추출한 텍스트
Parameter Count 와 Scaling

Empirical scaling law

Language model 에 Kaplan et al. (2020) 와 Chinchilla (Hoffmann et al., 2022) 가 loss 가 parameter 와 token 의 smooth power law 로 줄어든다는 거 보여줌. 대략: optimal training compute 가 parameter scaling 과 token scaling 사이 균등 분할. 1.4 trillion token 에 train 한 70B-parameter model (Chinchilla-optimal) 이 300 billion token 에 train 한 175B-parameter model 을 outperform — 더 적은 compute 사용해도.

Lesson: 큰 model 만으로는 비례적으로 더 많은 data 없으면 도움 안 됨. Pre-Chinchilla 의 많은 'huge model, modest data' 노력이 사실 under-trained 였어.

팁: '내 model 얼마나 커야 해?' 가 잘못된 질문. 옳은 질문: 'compute budget 주어진, parameter 와 token 의 어떤 split 이 loss minimize?'. Chinchilla-style scaling law 가 surprisingly precise answer.

Scaling 이 실제 사주는 것

Lower training loss — predictable, power law 따라.
Emergent capability — 일부 능력 (multi-step reasoning, code generation) 이 어떤 scale 위에서 갑자기 나타남.
Better few-shot / zero-shot performance — 큰 model 이 few example 에서 generalize.
최상단의 diminishing returns — 100B 에서 200B parameter 로 가는 게 accuracy gain 보다 훨씬 비쌈, 대부분 current setup 에서.

기록된 정보

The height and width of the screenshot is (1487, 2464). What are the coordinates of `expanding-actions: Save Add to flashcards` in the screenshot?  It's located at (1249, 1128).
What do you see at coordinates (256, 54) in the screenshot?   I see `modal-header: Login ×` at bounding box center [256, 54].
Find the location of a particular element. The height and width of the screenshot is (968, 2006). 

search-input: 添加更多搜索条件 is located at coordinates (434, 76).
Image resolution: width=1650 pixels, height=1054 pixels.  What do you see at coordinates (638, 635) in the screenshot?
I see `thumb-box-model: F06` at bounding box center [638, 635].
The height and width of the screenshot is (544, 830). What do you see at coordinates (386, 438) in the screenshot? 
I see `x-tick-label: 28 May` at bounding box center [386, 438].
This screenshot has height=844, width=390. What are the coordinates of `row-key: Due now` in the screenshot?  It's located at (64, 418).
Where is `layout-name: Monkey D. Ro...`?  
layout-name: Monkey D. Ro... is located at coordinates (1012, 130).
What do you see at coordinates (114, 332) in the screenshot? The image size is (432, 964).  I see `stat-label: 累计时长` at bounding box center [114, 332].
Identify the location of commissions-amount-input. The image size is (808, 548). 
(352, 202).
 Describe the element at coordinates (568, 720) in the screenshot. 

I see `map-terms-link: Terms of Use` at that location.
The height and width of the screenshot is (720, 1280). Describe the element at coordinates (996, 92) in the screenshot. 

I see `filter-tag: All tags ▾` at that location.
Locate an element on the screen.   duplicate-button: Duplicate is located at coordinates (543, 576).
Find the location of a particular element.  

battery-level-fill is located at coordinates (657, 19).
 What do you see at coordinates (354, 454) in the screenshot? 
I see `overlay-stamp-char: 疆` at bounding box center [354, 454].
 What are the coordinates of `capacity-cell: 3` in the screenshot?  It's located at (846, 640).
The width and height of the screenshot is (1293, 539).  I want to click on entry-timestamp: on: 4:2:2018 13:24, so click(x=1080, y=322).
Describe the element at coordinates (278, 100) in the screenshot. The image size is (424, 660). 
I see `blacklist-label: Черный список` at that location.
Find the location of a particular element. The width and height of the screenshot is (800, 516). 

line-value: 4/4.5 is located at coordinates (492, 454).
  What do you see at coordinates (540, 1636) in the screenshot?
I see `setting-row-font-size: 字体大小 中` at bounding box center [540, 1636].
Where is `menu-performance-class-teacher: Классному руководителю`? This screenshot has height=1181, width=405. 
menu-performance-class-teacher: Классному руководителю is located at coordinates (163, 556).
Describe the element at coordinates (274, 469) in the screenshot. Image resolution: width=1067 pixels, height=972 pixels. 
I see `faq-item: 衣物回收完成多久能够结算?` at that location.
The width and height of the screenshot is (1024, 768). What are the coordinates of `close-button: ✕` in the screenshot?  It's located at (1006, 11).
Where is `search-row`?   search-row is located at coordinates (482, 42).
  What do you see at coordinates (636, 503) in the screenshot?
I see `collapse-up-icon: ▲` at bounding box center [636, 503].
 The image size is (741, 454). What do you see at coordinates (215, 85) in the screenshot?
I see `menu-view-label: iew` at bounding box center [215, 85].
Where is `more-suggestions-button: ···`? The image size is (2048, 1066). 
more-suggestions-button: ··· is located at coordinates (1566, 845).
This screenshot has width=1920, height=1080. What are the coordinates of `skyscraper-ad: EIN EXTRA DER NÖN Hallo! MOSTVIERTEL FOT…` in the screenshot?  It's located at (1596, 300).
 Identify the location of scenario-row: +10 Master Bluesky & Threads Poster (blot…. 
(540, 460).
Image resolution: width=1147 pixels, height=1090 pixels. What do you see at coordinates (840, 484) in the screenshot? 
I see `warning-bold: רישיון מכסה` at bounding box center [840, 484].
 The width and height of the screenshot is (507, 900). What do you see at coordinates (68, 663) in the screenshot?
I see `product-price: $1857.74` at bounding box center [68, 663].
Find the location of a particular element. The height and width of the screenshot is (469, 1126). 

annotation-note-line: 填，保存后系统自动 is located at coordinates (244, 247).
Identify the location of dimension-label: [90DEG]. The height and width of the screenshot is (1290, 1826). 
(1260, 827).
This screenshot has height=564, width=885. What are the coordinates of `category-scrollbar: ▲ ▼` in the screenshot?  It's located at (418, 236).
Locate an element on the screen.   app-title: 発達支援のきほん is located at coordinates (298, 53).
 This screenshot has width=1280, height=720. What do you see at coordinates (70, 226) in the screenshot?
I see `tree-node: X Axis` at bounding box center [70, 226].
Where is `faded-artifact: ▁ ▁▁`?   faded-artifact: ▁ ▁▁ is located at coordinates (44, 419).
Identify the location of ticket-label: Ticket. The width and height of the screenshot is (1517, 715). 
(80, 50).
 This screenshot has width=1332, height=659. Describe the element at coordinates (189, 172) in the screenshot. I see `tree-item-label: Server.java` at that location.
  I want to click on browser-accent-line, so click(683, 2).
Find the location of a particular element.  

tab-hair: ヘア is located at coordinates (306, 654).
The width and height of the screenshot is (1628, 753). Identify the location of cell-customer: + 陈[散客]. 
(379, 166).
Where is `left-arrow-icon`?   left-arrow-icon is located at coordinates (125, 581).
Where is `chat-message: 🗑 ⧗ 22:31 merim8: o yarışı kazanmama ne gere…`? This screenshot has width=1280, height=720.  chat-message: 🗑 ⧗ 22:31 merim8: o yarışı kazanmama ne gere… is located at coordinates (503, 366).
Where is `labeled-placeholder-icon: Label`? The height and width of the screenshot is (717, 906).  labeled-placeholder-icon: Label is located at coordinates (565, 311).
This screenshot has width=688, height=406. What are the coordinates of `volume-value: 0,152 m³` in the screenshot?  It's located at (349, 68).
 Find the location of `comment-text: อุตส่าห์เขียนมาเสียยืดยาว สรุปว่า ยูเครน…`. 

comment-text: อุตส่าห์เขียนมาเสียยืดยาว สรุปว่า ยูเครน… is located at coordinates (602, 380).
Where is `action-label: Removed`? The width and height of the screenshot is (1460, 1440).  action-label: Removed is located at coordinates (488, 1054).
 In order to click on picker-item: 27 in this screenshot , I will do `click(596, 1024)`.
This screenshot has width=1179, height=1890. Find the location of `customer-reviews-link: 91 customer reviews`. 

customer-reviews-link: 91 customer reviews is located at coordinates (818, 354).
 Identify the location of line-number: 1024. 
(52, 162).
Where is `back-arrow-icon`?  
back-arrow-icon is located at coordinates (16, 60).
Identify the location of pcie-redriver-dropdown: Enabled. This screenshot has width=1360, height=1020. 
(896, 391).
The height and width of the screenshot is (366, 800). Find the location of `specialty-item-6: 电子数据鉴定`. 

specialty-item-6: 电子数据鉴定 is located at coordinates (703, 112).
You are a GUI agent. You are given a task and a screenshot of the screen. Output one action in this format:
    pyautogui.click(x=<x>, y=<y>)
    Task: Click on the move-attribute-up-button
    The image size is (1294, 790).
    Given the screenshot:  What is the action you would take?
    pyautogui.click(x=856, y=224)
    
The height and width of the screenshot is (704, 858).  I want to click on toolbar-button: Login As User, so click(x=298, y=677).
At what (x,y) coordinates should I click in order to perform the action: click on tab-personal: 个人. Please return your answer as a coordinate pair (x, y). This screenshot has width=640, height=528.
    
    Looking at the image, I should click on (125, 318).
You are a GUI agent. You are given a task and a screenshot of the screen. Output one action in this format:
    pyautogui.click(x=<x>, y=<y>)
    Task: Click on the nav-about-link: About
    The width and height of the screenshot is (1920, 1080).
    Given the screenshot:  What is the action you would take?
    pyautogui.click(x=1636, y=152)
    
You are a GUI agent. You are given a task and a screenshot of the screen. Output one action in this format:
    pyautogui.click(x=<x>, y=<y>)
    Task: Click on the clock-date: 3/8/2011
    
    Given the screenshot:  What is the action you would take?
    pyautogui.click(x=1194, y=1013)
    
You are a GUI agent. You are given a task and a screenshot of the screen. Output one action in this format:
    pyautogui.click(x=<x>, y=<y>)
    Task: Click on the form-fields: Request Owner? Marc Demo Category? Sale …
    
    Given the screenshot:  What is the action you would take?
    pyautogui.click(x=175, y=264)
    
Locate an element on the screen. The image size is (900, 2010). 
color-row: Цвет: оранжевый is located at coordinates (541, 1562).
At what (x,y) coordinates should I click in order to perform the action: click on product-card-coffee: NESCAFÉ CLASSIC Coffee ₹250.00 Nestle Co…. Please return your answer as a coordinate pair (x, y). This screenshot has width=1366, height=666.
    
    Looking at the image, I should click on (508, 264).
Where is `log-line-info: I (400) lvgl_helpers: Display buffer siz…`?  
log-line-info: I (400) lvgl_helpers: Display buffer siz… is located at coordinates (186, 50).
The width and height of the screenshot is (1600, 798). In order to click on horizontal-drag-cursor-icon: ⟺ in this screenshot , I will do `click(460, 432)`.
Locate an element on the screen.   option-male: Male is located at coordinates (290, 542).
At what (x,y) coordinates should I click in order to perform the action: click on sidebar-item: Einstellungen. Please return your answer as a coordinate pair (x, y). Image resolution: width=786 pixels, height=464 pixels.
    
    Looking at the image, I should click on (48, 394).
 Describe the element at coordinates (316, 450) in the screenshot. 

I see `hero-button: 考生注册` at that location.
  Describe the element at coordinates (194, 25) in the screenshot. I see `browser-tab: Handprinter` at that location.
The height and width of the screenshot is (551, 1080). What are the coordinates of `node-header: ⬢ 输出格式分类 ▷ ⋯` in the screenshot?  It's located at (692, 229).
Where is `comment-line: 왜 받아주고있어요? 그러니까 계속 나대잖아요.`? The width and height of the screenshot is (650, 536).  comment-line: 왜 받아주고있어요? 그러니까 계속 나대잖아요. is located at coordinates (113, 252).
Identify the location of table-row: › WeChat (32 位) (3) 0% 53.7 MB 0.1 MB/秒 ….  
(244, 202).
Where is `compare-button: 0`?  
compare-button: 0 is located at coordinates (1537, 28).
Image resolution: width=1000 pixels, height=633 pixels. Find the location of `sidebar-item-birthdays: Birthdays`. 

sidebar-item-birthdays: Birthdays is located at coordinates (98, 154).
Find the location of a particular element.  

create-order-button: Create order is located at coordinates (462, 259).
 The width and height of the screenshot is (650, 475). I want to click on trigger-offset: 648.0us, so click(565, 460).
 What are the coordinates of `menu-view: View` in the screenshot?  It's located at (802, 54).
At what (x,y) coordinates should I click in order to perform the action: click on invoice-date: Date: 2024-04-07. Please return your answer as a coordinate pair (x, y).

과제 요구사항
스케일링 법칙에 관한 글에서 "Language model 에" 부분이 나오는 곳부터 시작해 "적은 compute 사용해도." 부분까지 한 글자도 바꾸지 말고 그대로 옮겨 적으세요. 앞의 행들은 스케일링 법칙에 관한 글과 아무 관련이 없습니다.

과제 풀이
Language model 에 Kaplan et al. (2020) 와 Chinchilla (Hoffmann et al., 2022) 가 loss 가 parameter 와 token 의 smooth power law 로 줄어든다는 거 보여줌. 대략: optimal training compute 가 parameter scaling 과 token scaling 사이 균등 분할. 1.4 trillion token 에 train 한 70B-parameter model (Chinchilla-optimal) 이 300 billion token 에 train 한 175B-parameter model 을 outperform — 더 적은 compute 사용해도.